> _WHAT THE EXERCISE ASKS_: Change "Expand" to "Open" in the records from the line with "Open the Experte workspace dropdown" up to and including the line with "Viewport: 775px width, 508px", and give back only those lines with everything else unchanged and the pictures left out.

> _AVAILABLE RECORDS_:
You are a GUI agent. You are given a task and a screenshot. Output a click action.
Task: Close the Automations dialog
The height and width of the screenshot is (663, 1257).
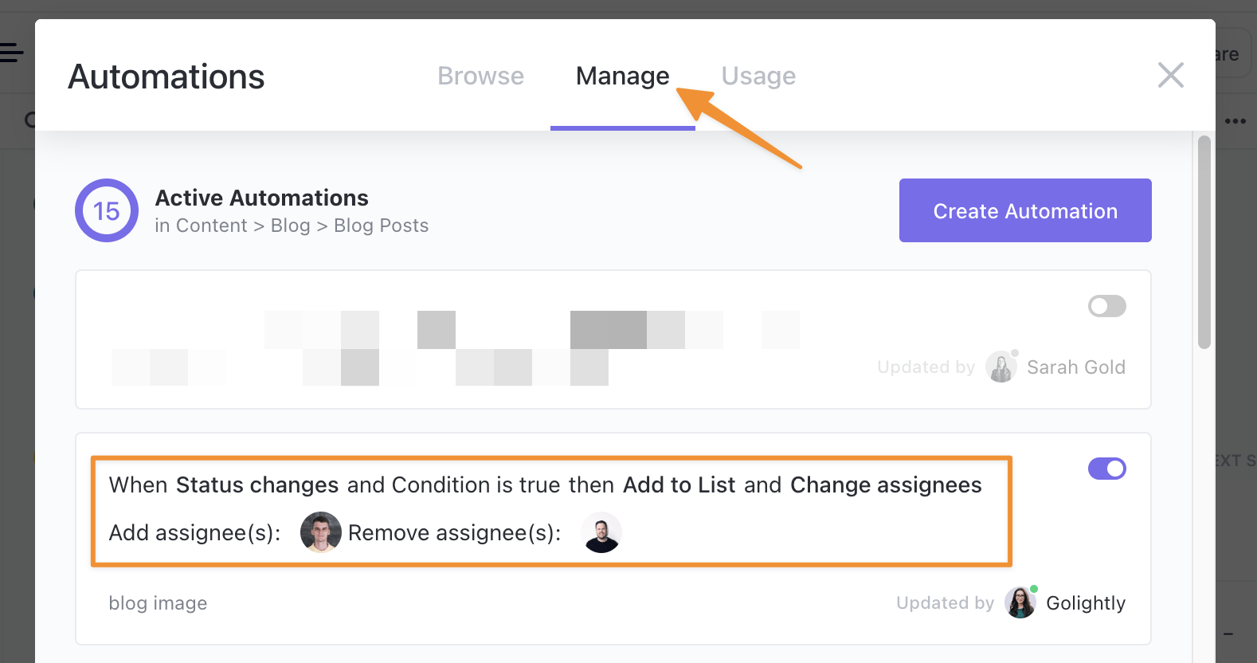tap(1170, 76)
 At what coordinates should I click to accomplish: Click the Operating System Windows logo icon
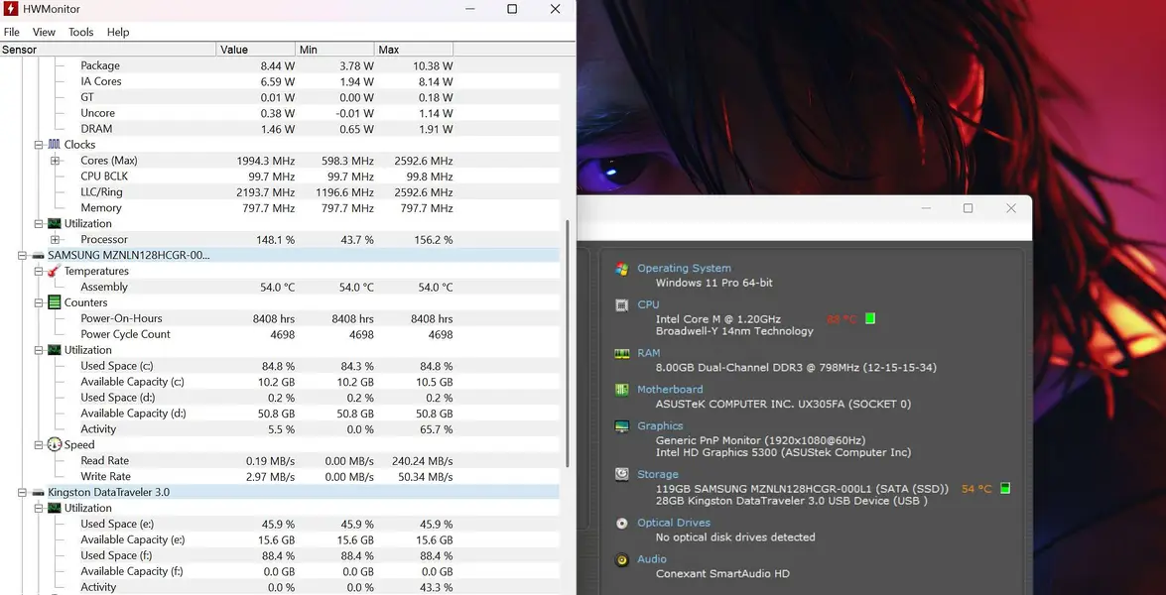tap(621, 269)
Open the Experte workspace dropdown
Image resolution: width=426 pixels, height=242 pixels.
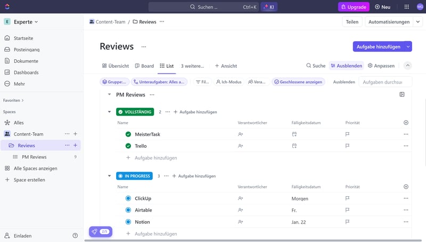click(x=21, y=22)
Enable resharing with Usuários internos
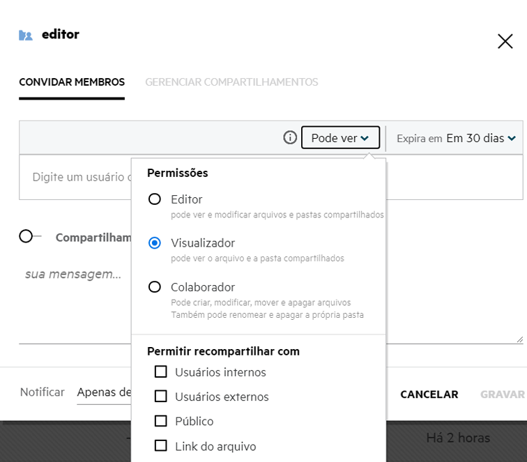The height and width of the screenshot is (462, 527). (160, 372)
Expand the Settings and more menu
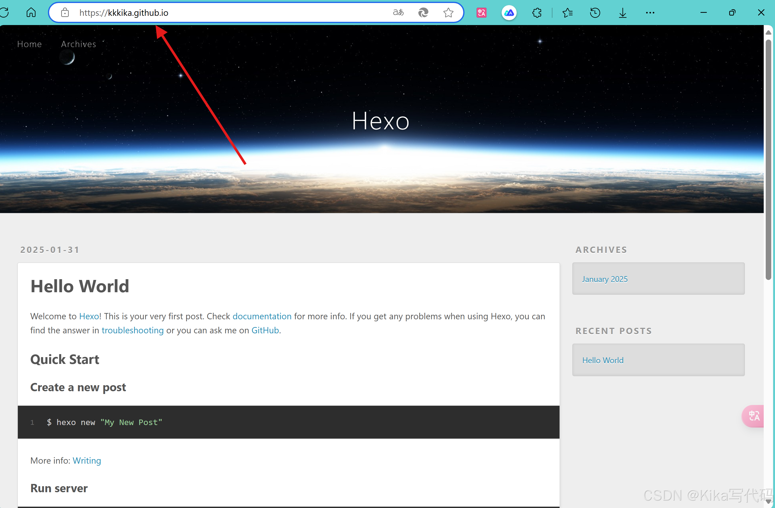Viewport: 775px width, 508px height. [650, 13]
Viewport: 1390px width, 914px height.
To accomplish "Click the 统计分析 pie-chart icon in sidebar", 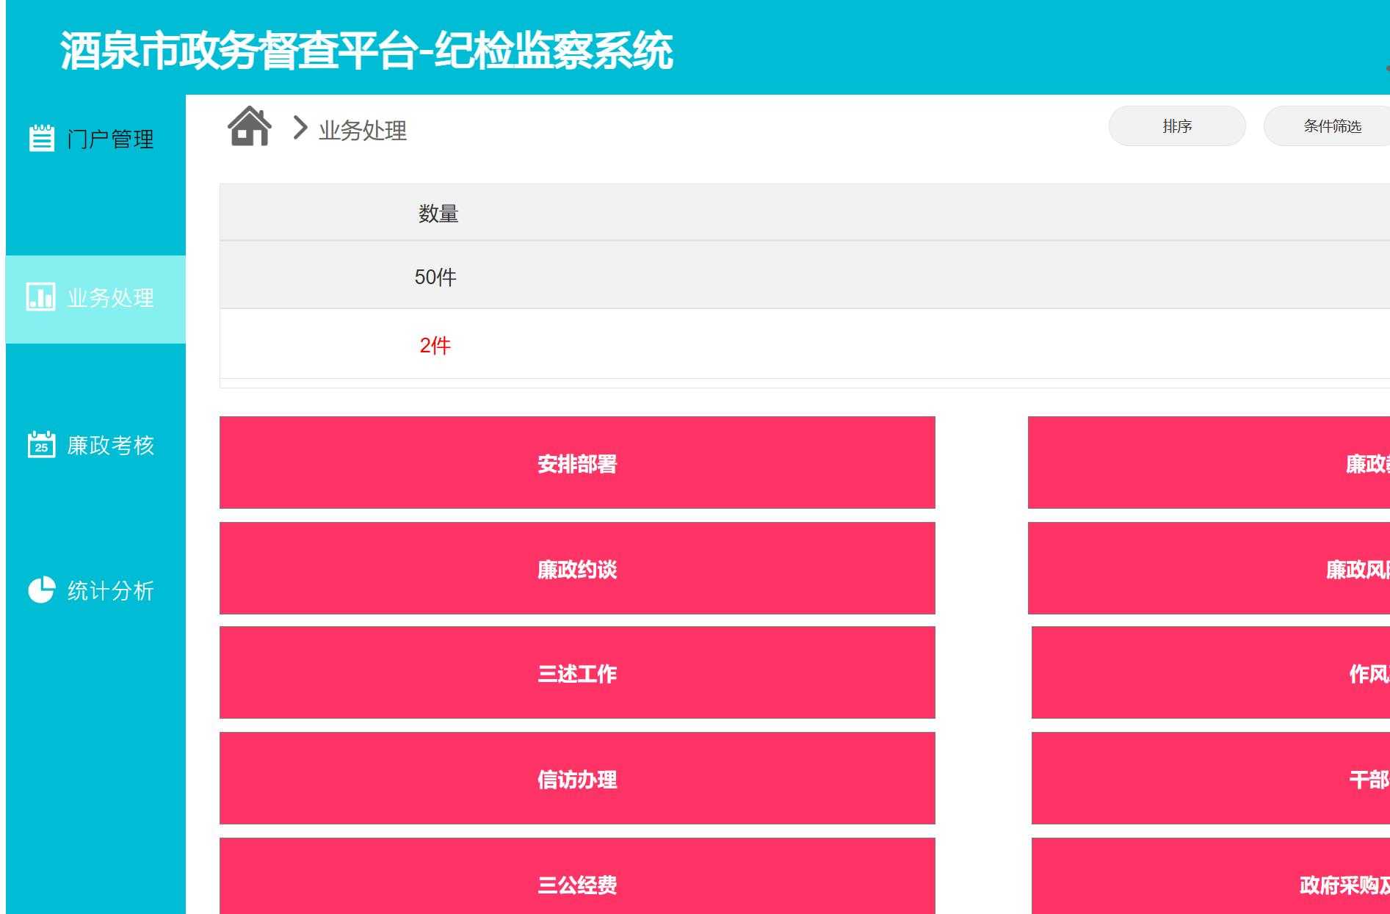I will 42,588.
--
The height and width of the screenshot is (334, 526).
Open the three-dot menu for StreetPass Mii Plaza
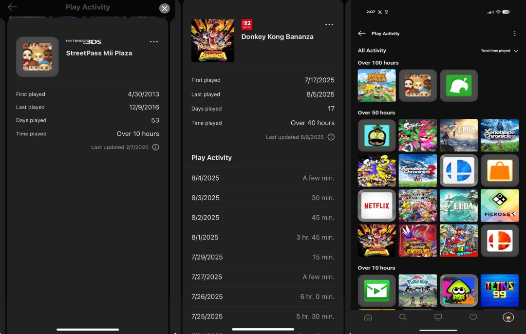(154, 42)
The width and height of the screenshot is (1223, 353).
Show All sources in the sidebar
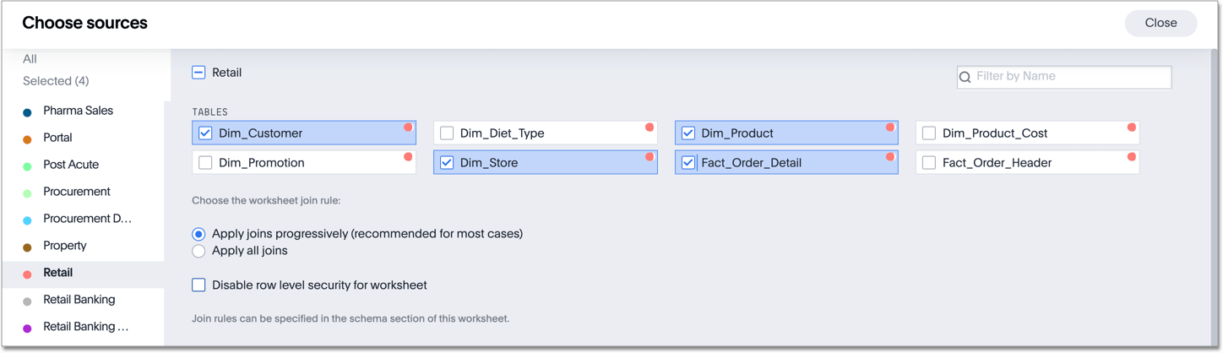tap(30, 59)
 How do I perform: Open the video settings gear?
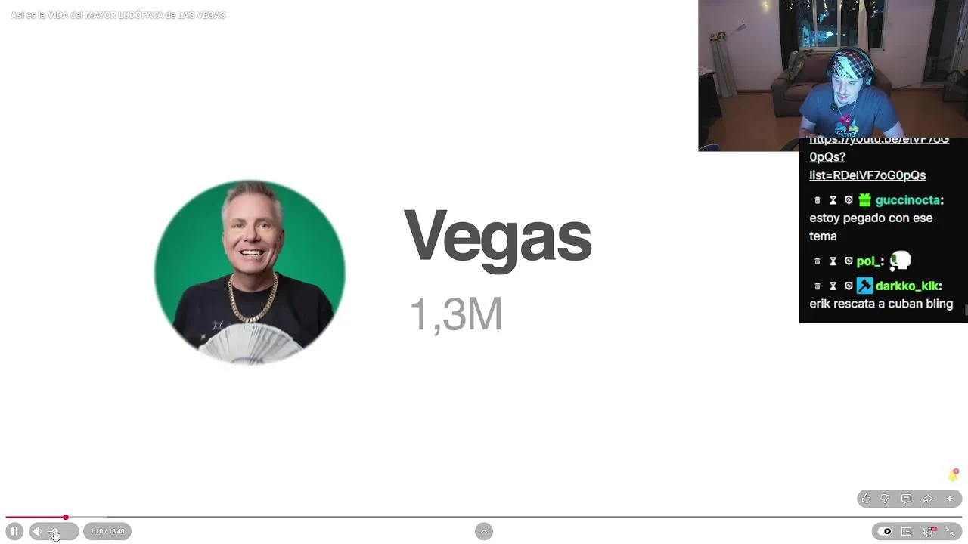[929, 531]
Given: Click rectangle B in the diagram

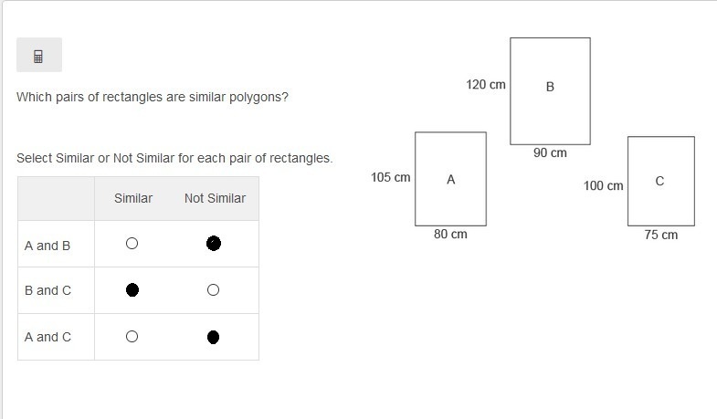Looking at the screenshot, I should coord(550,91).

> _TASK RESPONSE_:
Open the Experte workspace dropdown
Image resolution: width=426 pixels, height=242 pixels.
click(x=21, y=22)
Enable resharing with Usuários internos
The height and width of the screenshot is (462, 527). (160, 372)
Open the Settings and more menu
Viewport: 775px width, 508px height. [650, 13]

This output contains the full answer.